* **Data shown**:
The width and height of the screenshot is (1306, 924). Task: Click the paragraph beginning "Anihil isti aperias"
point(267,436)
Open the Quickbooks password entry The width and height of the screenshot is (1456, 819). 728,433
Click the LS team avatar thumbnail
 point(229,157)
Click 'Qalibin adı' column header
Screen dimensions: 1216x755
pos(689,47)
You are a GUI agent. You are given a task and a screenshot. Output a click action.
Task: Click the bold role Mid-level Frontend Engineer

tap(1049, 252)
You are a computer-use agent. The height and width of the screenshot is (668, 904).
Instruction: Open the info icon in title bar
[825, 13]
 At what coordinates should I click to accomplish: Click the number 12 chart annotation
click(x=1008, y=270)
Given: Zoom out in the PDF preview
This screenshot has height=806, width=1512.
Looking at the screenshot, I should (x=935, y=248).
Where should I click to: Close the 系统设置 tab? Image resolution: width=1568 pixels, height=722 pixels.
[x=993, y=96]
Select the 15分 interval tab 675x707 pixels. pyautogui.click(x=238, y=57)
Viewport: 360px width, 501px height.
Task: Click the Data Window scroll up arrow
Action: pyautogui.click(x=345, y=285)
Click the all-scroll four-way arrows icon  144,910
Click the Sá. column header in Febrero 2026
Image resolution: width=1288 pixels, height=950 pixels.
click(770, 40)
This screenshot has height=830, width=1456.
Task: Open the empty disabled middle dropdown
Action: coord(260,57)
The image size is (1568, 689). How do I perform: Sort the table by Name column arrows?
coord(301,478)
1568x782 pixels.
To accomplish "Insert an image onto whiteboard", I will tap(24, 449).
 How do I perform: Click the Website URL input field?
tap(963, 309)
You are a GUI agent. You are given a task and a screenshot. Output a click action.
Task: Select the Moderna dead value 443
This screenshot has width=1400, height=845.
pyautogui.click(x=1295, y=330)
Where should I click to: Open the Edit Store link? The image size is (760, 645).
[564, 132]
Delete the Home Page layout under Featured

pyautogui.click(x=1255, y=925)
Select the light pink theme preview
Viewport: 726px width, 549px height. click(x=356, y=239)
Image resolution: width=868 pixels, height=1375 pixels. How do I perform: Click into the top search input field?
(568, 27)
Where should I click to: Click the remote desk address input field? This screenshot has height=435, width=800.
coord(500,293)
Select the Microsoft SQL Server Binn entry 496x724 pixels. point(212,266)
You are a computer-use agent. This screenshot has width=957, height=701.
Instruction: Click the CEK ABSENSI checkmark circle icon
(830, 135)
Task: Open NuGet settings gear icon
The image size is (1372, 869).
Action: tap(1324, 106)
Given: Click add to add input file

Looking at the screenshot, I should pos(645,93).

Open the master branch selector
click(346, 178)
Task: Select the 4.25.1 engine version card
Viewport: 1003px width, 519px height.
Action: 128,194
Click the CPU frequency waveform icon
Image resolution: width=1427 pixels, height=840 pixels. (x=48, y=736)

* **Problem details**:
Rewrite all of the records, swapping every "column header" for "column heading" and leaving everything else untouched.

* **Written solution**:
The width and height of the screenshot is (1306, 924). Task: Click the paragraph beginning "Anihil isti aperias"
point(267,436)
Open the Quickbooks password entry The width and height of the screenshot is (1456, 819). 728,433
Click the LS team avatar thumbnail
 point(229,157)
Click 'Qalibin adı' column heading
Screen dimensions: 1216x755
pos(689,47)
You are a GUI agent. You are given a task and a screenshot. Output a click action.
Task: Click the bold role Mid-level Frontend Engineer

tap(1049, 252)
You are a computer-use agent. The height and width of the screenshot is (668, 904).
Instruction: Open the info icon in title bar
[825, 13]
 At what coordinates should I click to accomplish: Click the number 12 chart annotation
click(x=1008, y=270)
Given: Zoom out in the PDF preview
This screenshot has height=806, width=1512.
Looking at the screenshot, I should (x=935, y=248).
Where should I click to: Close the 系统设置 tab? Image resolution: width=1568 pixels, height=722 pixels.
[x=993, y=96]
Select the 15分 interval tab 675x707 pixels. pyautogui.click(x=238, y=57)
Viewport: 360px width, 501px height.
Task: Click the Data Window scroll up arrow
Action: pyautogui.click(x=345, y=285)
Click the all-scroll four-way arrows icon  144,910
Click the Sá. column heading in Febrero 2026
Image resolution: width=1288 pixels, height=950 pixels.
click(770, 40)
This screenshot has height=830, width=1456.
Task: Open the empty disabled middle dropdown
Action: coord(260,57)
The image size is (1568, 689). How do I perform: Sort the table by Name column arrows?
coord(301,478)
1568x782 pixels.
To accomplish "Insert an image onto whiteboard", I will tap(24, 449).
 How do I perform: Click the Website URL input field?
tap(963, 309)
You are a GUI agent. You are given a task and a screenshot. Output a click action.
Task: Select the Moderna dead value 443
This screenshot has width=1400, height=845.
pyautogui.click(x=1295, y=330)
Where should I click to: Open the Edit Store link? The image size is (760, 645).
[564, 132]
Delete the Home Page layout under Featured

pyautogui.click(x=1255, y=925)
Select the light pink theme preview
Viewport: 726px width, 549px height. click(x=356, y=239)
Image resolution: width=868 pixels, height=1375 pixels. How do I perform: Click into the top search input field?
(568, 27)
Where should I click to: Click the remote desk address input field? This screenshot has height=435, width=800.
coord(500,293)
Select the Microsoft SQL Server Binn entry 496x724 pixels. point(212,266)
You are a computer-use agent. This screenshot has width=957, height=701.
Instruction: Click the CEK ABSENSI checkmark circle icon
(830, 135)
Task: Open NuGet settings gear icon
The image size is (1372, 869).
Action: tap(1324, 106)
Given: Click add to add input file

Looking at the screenshot, I should pos(645,93).

Open the master branch selector
click(346, 178)
Task: Select the 4.25.1 engine version card
Viewport: 1003px width, 519px height.
Action: 128,194
Click the CPU frequency waveform icon
Image resolution: width=1427 pixels, height=840 pixels. (x=48, y=736)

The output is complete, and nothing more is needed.